We have quickly come to realise on this trip that as the nature of our travel thus far has been very independent, when it comes to guided tours, we are not very tolerant at being told to get on and off buses and that we have 30 minutes to look at ruins before we need to board the bus again. We like to take things at our own pace. Lately we seem to have a tendancy to take a quick power nap at touristy sites when everyone else seems to be running around with cameras and this was no different at Machu Picchu.

Martin taking a nap at 9am..

Martin and I were in awe of Simon’s endless energy to run up and down mountains. It is obvious he too is a mountaineer at heart and is very comfortable in the mountains.

Scenes from atop Waynu Picchu ..

I was surprised by a number of things from the trip to Machu Picchu.

First of all the location at the what is described as the ‘eyebrow’ or gateway to the jungle with a semi-tropical climate. Machu Picchu sits atop a mountain in a jungle of green landscape in the steep rugged mountains of southern Peru. It has a rainforest feel to it and is within reach of the Amazon. It is at a lower altitude than Cusco and the contrast on our short train journey back to Ollantaytambo between jungle and snow capped mountains in a short timeframe was very unique.

Machu Picchu was left undiscovered during the Spanish Conquest. It was disguised in the jungle overgrowth for over 400 years, hence the name the Lost City, until it was unearthed from its hiding place by an American archaeologist Hiram Bingham in 1911. Local farmers in the area were apparently aware of its existence and guided Bingham to the site. 

From the Inca Museum tour it seems that very little is in fact known about Machu Picchu and the Incas and there is a lot of speculation.

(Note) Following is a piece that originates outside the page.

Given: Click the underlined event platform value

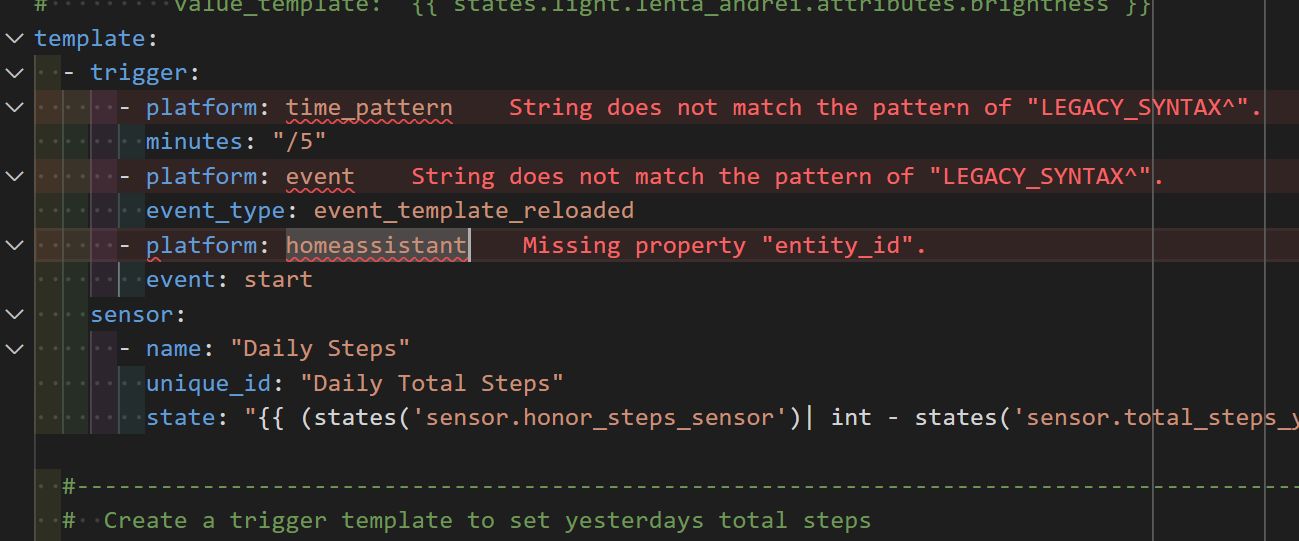Looking at the screenshot, I should pos(320,177).
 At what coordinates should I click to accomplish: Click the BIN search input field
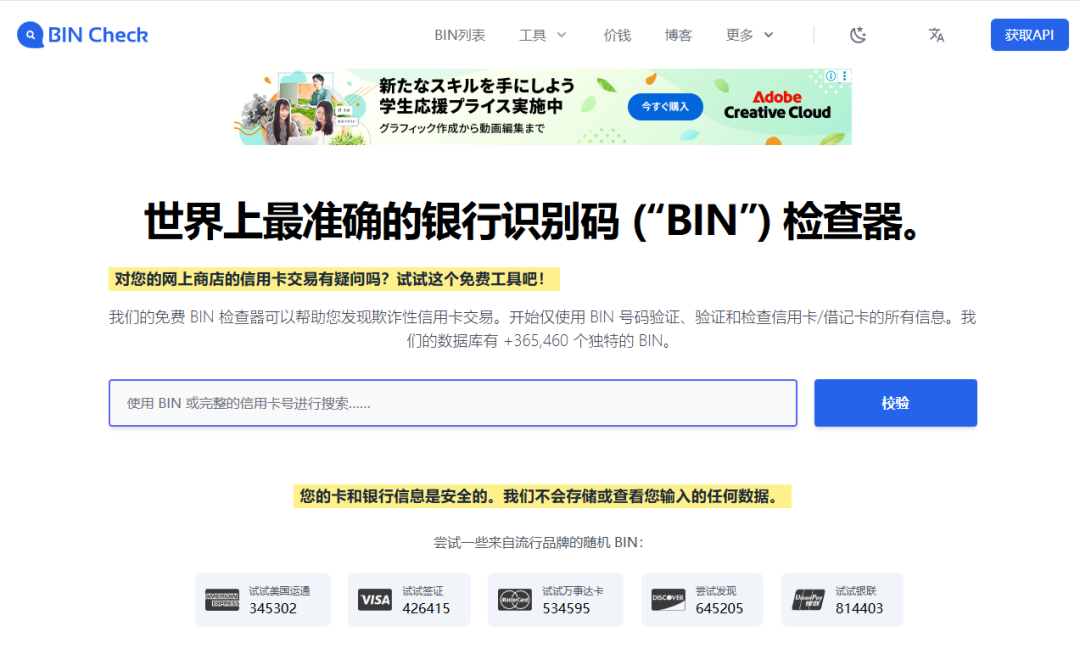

Inca history gradually grew fainter with each passing generation. It is generally accepted that it was a citadel of the Incas and was used as a religious retreat, a place of experimentation and innovation aswell as an administrative centre. –

We headed back to Cusco that evening all still in awe of our trip.

Machu Picchu in pictures..

Flora and fauna

After a chilled out day in Cusco, the following day we caught the 7 hour bus to Puno as we had already cycled this route. Martin and I hit the road to Copacabana in Bolivia which proved to be a stunning ride along Lake Titicaca and Simon took the bus. La Paz in Bolivia is our destination for Friday 24th of September, my birthday.

As I crossed the border into Bolivia leaving Peru behind, I could not help but feel a certain sadness in leaving Peru as it is the country we have spent the longest amount of time in .. a total of 63 days and it felt strange to be leaving. At the same time excited to be cycling to a new country, our tenth border crossing and again hardly believing that the next country will be Argentina.

Machu Picchu was the pinnacle, the icing on the cake of our trip through Peru. It has been a country of superlatives, of wows, sickness, dentists, mountains, vistas, canyons, gorges, glaciers, deserts, headwinds, floating islands, high altitudes, rich cultures, curious people, lake people, llamas, alpacas, vicunas, unpaved roads, mosquito invasions, loud televisions, chicken and rice dishes, ceviche, new and familiar faces, Huaraz, Cusco, Machu Picchu .. in brief a country not to be forgotten and one we would like to return to someday.